● 과제 요구 사항
항목에서 "screenshot"라는 단어가 들어 있는 줄을 모두 찾아 옮겨 적으세요. 대소문자를 구분합니다.

_ _ _

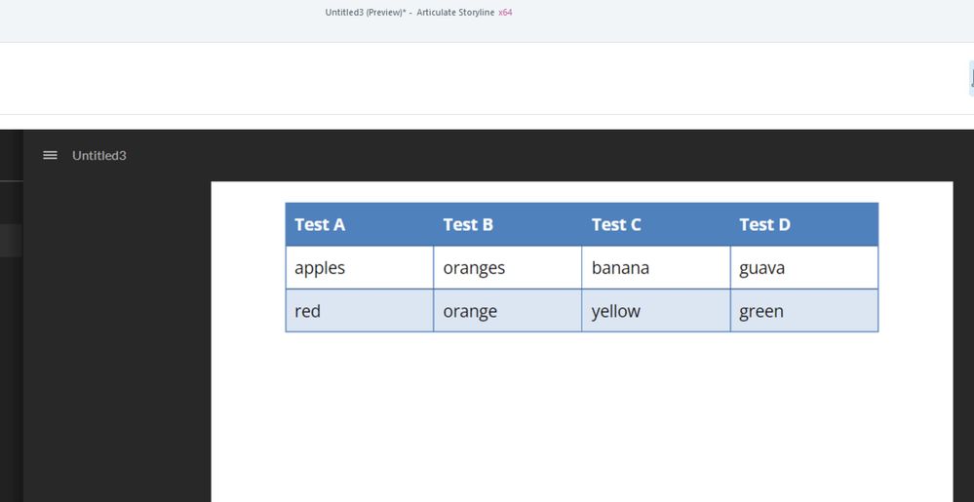Screen dimensions: 974x502
Task: Click the apples table cell
Action: tap(359, 267)
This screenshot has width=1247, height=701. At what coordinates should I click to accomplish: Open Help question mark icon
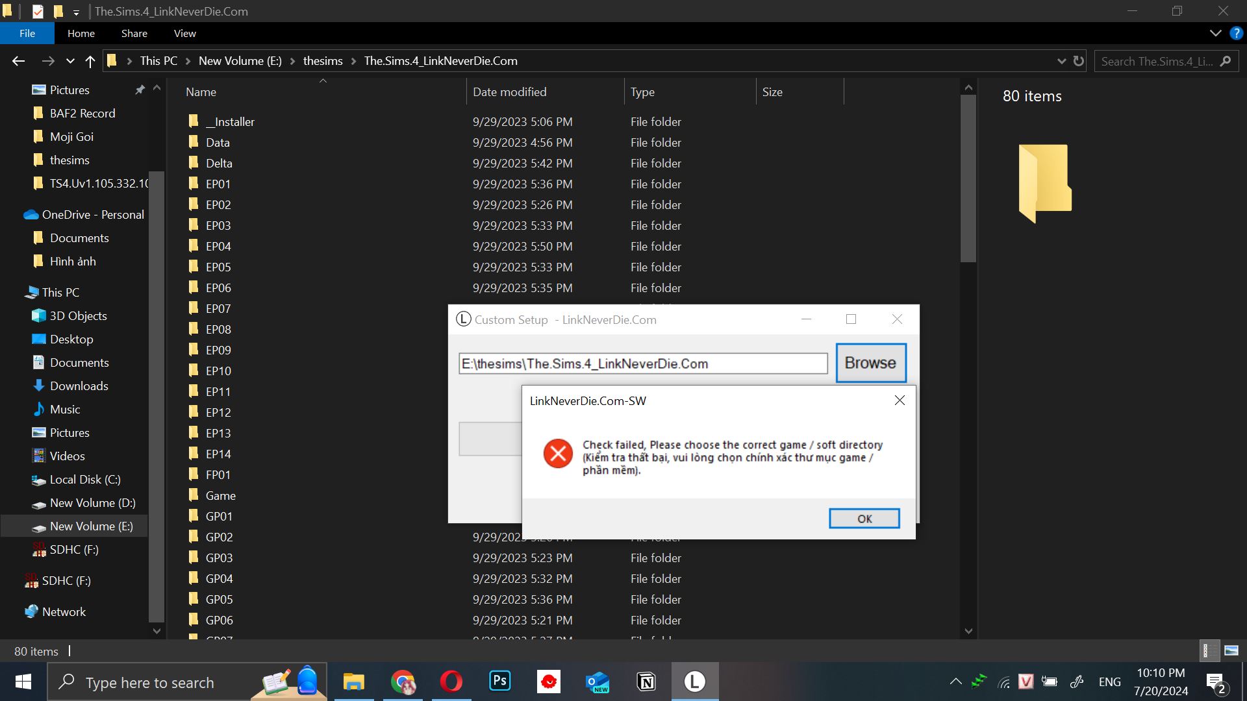pos(1236,33)
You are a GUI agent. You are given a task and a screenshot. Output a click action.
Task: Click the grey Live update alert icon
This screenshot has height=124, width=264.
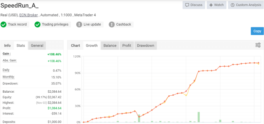[x=79, y=24]
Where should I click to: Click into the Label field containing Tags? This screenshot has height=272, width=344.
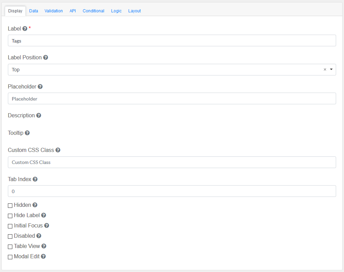(x=171, y=40)
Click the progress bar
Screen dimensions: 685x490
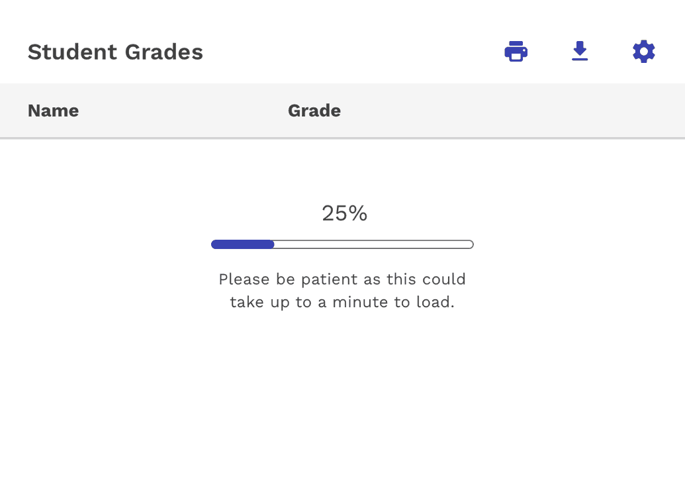pos(342,244)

_ _ _

● 예상 답안
This screenshot has width=1247, height=701. At what coordinates should I click to accomplish: Open Help question mark icon
You are a GUI agent. You are given a task and a screenshot. Output a click action.
This screenshot has height=124, width=264.
Where should I click to: Click into the Label field containing Tags? This screenshot has height=272, width=344.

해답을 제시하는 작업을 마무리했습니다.